▸ **What you have to do**:
Using the entries that follow, write out the line containing "Image resolution: width=774", the line containing "Task: Click the '0 from last month' statistic", and every line between them, exactly and nothing else.

(Saved entries)

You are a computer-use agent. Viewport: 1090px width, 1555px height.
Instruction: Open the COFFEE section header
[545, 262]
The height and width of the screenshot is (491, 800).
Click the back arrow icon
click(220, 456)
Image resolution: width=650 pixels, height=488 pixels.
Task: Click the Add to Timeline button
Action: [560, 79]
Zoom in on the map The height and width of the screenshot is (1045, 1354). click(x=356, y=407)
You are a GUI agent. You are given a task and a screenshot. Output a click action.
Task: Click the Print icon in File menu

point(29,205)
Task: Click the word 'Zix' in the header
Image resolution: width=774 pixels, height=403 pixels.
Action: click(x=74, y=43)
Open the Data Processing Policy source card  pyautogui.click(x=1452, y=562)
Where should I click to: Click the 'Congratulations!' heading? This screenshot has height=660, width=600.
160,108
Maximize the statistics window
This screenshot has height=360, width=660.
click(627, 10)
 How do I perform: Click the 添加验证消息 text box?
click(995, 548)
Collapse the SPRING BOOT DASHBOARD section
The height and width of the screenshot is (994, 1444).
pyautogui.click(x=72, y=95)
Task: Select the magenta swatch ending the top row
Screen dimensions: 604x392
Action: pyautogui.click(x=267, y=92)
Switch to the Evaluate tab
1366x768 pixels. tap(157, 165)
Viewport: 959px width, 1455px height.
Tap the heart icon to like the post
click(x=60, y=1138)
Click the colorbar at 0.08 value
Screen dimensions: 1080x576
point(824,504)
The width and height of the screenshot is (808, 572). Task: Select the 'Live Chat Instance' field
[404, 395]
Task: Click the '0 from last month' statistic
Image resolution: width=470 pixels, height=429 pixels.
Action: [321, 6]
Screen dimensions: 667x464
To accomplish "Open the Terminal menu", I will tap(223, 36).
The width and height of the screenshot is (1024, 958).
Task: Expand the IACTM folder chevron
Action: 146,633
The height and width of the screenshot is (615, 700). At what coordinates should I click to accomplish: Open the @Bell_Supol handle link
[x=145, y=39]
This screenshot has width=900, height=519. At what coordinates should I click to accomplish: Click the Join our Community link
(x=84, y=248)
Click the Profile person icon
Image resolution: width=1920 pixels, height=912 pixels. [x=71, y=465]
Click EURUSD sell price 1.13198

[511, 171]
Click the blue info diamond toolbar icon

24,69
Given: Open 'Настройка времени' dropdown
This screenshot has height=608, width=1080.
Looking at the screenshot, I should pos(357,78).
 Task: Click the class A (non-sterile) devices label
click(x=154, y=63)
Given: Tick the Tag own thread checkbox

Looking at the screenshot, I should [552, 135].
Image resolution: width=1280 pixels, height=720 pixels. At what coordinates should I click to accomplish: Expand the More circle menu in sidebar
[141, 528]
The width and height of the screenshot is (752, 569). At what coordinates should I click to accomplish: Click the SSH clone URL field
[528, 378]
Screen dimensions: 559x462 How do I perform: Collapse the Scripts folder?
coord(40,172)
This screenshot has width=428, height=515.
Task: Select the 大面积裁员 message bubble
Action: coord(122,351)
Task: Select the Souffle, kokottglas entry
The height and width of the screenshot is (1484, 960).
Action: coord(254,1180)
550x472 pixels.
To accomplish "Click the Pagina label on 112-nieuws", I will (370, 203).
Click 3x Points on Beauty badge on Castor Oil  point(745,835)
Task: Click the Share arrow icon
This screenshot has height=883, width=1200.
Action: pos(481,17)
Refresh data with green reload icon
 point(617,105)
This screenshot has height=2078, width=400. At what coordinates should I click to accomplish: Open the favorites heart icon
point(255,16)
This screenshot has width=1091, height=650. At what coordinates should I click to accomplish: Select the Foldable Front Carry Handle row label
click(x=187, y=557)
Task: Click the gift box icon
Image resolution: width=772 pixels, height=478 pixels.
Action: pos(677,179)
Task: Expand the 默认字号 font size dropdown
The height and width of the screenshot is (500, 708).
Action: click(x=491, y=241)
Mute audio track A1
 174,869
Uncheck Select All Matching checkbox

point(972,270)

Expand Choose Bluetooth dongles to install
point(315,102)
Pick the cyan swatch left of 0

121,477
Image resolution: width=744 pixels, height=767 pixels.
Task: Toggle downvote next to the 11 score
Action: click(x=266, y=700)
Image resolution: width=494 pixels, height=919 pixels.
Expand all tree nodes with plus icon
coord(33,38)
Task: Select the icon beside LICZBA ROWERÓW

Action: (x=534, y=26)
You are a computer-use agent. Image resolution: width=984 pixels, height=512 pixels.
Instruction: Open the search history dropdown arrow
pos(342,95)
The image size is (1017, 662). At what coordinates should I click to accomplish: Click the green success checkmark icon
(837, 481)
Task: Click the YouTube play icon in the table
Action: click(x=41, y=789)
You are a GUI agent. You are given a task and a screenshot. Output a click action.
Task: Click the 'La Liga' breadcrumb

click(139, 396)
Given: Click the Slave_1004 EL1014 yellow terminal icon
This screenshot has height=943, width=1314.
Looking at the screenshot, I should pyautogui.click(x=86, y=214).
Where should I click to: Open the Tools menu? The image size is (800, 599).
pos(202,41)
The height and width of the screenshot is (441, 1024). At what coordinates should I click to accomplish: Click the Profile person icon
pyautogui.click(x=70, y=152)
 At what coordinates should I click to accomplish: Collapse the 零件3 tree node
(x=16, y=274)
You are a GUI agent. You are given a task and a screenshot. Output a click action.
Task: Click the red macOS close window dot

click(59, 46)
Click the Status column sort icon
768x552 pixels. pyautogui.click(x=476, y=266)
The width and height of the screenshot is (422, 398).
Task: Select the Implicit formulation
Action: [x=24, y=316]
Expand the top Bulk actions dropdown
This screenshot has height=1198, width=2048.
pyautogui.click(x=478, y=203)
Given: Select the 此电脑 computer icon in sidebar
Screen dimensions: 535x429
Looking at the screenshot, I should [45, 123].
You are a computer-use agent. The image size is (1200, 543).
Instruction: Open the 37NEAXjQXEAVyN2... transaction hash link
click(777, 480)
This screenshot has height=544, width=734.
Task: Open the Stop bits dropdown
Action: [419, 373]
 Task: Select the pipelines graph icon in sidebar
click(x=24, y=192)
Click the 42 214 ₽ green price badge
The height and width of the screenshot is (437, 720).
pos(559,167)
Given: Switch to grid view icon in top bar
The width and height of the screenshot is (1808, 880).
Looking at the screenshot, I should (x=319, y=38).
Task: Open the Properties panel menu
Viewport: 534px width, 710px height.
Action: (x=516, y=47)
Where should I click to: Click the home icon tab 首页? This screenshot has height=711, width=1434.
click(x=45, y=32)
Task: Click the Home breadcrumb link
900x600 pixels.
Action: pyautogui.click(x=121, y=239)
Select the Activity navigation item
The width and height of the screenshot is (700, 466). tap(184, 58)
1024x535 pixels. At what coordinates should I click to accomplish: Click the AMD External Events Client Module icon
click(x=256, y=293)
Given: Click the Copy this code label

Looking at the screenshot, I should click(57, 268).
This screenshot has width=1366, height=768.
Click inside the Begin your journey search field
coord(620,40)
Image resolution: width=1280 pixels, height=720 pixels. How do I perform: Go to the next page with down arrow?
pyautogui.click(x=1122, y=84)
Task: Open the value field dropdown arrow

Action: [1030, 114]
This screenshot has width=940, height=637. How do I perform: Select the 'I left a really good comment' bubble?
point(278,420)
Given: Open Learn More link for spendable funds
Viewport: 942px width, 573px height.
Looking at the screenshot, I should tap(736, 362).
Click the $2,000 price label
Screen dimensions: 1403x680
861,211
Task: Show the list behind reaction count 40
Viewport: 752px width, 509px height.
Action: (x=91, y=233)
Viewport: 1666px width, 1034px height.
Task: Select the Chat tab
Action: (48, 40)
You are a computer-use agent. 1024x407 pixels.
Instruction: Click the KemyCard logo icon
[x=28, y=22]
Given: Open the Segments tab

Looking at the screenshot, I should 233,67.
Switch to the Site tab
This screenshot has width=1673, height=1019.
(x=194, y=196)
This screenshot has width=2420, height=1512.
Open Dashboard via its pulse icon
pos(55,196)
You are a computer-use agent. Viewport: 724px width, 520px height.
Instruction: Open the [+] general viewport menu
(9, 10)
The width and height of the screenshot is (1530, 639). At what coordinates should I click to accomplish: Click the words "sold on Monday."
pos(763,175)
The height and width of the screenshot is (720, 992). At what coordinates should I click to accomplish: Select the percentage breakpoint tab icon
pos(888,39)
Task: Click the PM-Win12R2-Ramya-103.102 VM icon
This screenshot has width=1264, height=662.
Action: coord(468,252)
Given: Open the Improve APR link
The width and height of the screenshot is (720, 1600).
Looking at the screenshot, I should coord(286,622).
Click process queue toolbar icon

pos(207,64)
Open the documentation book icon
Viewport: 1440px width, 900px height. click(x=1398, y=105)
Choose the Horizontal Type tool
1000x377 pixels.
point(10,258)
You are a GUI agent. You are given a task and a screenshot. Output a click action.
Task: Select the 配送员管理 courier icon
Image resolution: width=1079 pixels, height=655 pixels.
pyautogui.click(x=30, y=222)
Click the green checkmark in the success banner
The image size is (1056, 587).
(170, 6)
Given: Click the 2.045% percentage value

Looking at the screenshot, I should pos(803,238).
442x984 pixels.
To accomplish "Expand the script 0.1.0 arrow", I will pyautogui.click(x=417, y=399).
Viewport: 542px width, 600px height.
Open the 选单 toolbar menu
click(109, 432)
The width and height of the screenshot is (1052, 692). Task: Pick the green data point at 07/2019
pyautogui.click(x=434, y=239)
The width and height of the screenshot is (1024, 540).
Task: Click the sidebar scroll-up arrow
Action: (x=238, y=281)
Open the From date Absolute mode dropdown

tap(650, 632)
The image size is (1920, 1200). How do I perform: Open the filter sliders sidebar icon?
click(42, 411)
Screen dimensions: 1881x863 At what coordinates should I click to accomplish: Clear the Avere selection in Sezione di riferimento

▸ **Answer box**:
Image resolution: width=774 pixels, height=403 pixels.
Action: click(x=74, y=43)
Open the Data Processing Policy source card  pyautogui.click(x=1452, y=562)
Where should I click to: Click the 'Congratulations!' heading? This screenshot has height=660, width=600.
160,108
Maximize the statistics window
This screenshot has height=360, width=660.
click(627, 10)
 How do I perform: Click the 添加验证消息 text box?
click(995, 548)
Collapse the SPRING BOOT DASHBOARD section
The height and width of the screenshot is (994, 1444).
pyautogui.click(x=72, y=95)
Task: Select the magenta swatch ending the top row
Screen dimensions: 604x392
Action: pyautogui.click(x=267, y=92)
Switch to the Evaluate tab
1366x768 pixels. tap(157, 165)
Viewport: 959px width, 1455px height.
Tap the heart icon to like the post
click(x=60, y=1138)
Click the colorbar at 0.08 value
Screen dimensions: 1080x576
point(824,504)
The width and height of the screenshot is (808, 572). Task: Select the 'Live Chat Instance' field
[404, 395]
Task: Click the '0 from last month' statistic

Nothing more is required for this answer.